By Philip Yeung, university teacher

PKY480@gmail.com

In France, citizens are fighting the government tooth and nail in the streets over its proposal to extend the retirement age to 64. Here in Hong Kong, a 94-year-old lady is hauled before the courts for unlawful street hawking, with her only means of livelihood, a chestnut push-cart, confiscated.  That is a 30-year gap that can never be bridged, culturally or politically.

I have an idea. Why not export our hardy great granny to France and let President Macron make her an honorary French citizen to shame their protestors into silence?

Hers is among a spate of episodes involving livelihood-related offenses by the elderly.  The 94-year-old dusty old dodderer holds a valid hawker’s license but apparently took a half-hour bathroom break, with a male relative bailing her out.  At that precise moment, six public hygiene officers swooped on the scene and seized her hand-pulled cart. She cried her eyes out when they took away her sole source of income. The cold-hearted control officers did not bat an eyelid in whisking away her bread-and-butter cart.

In a separate case, a 75-year-old woman was charged with hawking without a license and disrupting public space. After 14,000 signatures clamoring for leniency, the charges, thankfully, were dropped.

Days later, another senior citizen hit the headlines. This time it was an 84-year-old cab driver who ploughed into pedestrians, injuring six. This followed hot on the heels of a 71-year-old cab driver who rammed his car into an escalator, injuring two.

There was an immediate outcry to tighten measures to test the physical fitness of elderly cab drivers.

But a larger issue is staring us in the face: why are senior citizens in their 70s and 80s still forced to drive a cab to put rice on the table? In a filthy-rich city, why is there no social safety net for people long past retirement age?  Have we no shame to see so many hunched-back old women scavenging in the back alleys or pushing chestnut carts to stay alive?

These brave ancient workers share one thing in common: they are fiercely self-reliant, and too proud to beg for a handout. They will stay on their feet until they draw their last breath.

- **DATA ROWS**
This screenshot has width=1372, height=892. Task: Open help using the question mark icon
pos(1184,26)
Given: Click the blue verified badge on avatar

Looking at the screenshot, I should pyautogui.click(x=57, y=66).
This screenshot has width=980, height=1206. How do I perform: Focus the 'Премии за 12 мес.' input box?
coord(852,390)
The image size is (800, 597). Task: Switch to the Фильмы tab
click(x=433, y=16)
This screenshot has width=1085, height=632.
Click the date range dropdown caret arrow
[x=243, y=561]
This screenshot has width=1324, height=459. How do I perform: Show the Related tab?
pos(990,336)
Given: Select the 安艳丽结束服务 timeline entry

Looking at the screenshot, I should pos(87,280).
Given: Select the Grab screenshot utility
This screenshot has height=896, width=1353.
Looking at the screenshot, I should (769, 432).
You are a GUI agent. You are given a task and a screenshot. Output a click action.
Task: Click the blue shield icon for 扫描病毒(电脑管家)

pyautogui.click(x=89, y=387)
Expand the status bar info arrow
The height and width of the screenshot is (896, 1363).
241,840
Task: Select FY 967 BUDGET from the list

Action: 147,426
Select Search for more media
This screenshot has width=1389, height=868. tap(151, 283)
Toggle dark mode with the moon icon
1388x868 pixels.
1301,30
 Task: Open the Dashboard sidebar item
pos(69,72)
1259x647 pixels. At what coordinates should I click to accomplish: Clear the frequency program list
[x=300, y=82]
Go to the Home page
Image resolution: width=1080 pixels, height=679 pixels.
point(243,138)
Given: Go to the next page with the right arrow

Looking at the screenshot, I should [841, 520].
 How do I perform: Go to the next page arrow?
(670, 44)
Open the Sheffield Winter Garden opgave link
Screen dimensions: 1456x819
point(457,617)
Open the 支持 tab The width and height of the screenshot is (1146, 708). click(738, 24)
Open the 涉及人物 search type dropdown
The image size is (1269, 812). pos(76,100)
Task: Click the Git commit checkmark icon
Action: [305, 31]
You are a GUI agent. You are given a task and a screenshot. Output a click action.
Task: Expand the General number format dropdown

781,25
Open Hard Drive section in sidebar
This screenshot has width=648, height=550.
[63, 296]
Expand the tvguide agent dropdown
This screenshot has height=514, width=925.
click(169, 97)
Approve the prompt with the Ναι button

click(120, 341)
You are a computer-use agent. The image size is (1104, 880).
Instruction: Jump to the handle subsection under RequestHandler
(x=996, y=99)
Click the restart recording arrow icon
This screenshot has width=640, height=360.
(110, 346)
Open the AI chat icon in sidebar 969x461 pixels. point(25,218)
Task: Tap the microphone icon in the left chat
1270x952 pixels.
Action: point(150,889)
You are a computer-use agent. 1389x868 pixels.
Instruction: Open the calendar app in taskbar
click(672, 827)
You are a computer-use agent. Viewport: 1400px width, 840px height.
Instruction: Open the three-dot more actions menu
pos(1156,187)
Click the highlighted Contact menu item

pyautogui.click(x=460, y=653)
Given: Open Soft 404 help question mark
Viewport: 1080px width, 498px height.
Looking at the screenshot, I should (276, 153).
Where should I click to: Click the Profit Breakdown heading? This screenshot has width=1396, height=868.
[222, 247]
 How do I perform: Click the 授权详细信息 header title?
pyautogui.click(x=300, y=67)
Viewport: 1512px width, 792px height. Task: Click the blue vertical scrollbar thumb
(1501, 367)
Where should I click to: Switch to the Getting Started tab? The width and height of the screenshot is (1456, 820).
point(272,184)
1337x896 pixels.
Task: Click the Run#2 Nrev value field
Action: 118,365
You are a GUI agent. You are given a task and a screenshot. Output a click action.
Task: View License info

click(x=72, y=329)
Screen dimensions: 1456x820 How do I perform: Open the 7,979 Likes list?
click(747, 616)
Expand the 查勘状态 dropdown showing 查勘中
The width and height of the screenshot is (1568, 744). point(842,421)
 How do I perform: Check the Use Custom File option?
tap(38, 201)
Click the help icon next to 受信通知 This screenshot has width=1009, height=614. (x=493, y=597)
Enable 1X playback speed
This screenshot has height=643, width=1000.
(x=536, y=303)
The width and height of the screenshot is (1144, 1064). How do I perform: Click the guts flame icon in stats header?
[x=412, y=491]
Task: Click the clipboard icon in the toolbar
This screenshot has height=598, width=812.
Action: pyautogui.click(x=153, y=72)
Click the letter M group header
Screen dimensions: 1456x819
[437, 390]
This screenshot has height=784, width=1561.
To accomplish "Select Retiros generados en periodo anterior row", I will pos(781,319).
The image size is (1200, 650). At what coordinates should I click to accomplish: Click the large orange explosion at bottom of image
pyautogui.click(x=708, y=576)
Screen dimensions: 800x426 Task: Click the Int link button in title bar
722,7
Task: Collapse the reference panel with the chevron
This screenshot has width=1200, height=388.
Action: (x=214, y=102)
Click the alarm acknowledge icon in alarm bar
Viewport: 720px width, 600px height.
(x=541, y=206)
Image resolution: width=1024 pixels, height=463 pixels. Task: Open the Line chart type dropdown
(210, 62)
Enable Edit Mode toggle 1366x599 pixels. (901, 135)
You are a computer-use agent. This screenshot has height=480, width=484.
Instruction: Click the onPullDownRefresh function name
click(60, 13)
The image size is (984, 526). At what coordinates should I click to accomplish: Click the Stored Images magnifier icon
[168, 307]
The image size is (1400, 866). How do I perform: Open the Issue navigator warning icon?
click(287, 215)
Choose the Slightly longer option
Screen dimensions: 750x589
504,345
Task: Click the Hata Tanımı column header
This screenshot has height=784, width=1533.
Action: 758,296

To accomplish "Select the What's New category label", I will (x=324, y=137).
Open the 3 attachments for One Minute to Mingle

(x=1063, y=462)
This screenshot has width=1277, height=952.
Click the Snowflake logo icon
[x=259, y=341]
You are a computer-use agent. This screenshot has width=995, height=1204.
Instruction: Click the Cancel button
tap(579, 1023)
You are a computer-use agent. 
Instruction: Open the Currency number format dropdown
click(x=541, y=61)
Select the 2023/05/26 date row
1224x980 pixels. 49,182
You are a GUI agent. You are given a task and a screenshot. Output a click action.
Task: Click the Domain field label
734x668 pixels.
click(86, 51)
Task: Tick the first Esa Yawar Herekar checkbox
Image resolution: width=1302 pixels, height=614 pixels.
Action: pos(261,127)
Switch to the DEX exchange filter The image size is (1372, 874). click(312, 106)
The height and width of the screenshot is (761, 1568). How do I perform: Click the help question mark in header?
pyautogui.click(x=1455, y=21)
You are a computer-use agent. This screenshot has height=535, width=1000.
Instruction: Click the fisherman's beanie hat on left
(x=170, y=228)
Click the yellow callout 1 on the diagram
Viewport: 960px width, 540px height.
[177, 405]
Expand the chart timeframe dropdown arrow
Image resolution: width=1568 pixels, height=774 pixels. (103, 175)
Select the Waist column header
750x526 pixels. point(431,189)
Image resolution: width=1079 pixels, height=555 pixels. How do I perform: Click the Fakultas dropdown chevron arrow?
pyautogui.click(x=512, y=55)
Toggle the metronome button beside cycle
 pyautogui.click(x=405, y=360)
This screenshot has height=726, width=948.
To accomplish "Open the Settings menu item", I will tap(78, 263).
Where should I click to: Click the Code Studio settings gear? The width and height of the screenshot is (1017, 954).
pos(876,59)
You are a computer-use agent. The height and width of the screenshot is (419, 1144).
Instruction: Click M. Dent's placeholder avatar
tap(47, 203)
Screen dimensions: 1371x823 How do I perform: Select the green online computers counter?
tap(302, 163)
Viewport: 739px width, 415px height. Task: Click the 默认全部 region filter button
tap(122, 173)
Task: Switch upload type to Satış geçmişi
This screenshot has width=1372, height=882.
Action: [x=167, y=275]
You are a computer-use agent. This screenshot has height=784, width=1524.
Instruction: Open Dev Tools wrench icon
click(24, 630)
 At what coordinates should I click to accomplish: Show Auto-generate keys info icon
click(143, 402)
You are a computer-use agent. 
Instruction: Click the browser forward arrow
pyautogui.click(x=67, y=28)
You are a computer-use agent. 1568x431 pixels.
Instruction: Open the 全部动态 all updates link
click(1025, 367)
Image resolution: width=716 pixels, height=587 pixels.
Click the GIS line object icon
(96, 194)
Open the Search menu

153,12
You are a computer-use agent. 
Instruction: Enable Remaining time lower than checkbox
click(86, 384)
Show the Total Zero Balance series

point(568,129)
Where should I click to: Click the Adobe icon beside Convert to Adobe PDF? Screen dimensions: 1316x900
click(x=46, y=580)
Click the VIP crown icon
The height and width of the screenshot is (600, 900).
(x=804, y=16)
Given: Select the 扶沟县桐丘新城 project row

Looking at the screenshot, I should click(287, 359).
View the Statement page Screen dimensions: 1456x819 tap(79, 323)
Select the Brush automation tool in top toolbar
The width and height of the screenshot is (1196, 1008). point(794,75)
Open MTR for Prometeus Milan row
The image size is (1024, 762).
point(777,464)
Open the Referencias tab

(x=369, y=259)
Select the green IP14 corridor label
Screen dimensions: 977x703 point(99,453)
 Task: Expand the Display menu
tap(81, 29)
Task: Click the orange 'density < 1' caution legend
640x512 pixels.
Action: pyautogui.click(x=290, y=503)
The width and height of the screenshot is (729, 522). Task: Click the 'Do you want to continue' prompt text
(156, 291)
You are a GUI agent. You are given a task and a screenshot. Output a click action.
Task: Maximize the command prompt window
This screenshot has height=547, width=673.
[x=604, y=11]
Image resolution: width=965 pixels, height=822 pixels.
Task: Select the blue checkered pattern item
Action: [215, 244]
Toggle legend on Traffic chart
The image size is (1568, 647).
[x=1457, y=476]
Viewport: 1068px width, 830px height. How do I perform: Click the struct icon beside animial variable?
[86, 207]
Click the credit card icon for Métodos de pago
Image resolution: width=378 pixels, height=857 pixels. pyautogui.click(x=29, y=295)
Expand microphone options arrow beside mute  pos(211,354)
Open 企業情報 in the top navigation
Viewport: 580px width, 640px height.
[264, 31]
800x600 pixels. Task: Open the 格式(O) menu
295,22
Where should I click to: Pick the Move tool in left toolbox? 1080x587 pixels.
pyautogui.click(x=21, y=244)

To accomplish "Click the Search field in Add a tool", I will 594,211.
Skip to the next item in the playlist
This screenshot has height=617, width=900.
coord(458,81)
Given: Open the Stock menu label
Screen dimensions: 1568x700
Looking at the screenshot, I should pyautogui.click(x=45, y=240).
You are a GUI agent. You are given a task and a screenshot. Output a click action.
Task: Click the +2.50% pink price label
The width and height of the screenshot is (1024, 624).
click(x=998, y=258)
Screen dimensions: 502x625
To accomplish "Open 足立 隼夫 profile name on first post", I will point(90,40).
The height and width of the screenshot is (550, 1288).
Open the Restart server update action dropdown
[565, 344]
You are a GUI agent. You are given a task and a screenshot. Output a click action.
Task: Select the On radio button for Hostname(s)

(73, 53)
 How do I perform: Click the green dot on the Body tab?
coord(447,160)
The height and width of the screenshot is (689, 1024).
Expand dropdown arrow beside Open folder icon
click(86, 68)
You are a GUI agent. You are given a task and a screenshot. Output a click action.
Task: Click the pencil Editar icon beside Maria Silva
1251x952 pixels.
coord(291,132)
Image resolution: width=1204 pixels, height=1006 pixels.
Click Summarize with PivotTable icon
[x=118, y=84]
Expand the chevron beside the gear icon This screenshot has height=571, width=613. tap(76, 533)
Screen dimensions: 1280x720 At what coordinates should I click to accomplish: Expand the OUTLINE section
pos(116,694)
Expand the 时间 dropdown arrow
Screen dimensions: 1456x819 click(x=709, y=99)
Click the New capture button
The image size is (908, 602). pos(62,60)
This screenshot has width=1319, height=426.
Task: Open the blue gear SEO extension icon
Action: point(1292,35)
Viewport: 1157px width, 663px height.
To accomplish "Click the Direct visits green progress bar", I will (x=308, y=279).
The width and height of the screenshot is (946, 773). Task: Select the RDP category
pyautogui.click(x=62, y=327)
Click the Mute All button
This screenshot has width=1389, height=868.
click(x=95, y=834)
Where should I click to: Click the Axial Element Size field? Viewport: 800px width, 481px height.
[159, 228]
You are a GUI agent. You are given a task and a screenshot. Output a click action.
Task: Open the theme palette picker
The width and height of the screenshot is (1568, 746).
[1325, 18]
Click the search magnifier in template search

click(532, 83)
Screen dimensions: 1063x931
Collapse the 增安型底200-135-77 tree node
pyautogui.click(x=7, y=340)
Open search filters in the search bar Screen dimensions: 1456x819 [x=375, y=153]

- **OBJECTIVES**
1. List every age given for an elderly person in the Hong Kong cases described in the column on elderly workers.
2. In the column on elderly workers, how many public hygiene officers seized the 94-year-old's cart?
3. Write the next paragraph of the column on elderly workers in Hong Kong, starting after its final sentence.
The listing comes from a different source than the column.

- **WRITTEN ANSWERS**
1. 94, 75, 84, 71

2. Six

3.
Does Hong Kong only care about its GDP, when its poor are squirming in cage units or sleeping rough? In our city, if you are poor, you can’t afford to be sick, or even go to the bathroom. In a European country, retiring at 64 is an unacceptable cruelty; here, it is an undreamed-of luxury. Hong Kong has a long way to go before it can call itself a humane society, in a culture that supposedly venerates age.

How can our city go after a 94-year-old woman for an offense involving no moral turpitude? At that age, she should be pampered, not punished. In the name of fiscal prudence, our government has nickel-and-dimed our aged poor to death. How can they survive on $4060 government monthly living allowance when it barely covers rent for a coffin unit?

Angry condemnation is pointless unless it results in improving the plight of the poor. The government has within its grasp a workable solution to snatch the elderly from the jaws of utter poverty: Relocate them to the Cantonese-speaking, livable Greater Bay Area where rent can be 15 times cheaper than Hong Kong. Better still, build public housing units for the unhoused. Then top up the monthly welfare payment by an extra thousand dollars—a mere drop in the bucket. This way, our senior citizens can live out their twilight years in dignity.

When times are tough, rules on curbside hawking should be relaxed, so that the destitute can earn crumbs to survive. Street hawking and road-side eateries used to be part of Hong Kong’s indigenous culture. Sociologically ignorant bureaucrats tend to see gleaming shopping plazas, concrete canyons and amusement parks as symbols of modernity, dismissing local street culture as an eyesore. But Singapore has proved that indigenous culture is inherently alluring for tourists.

With a greying population, and no safety net, brace for more ugly mishaps with the elderly as victims and inadvertent victimizers. A city that has no heart has no soul, whatever its GDP.

 

The views do not necessarily reflect those of DotDotNews.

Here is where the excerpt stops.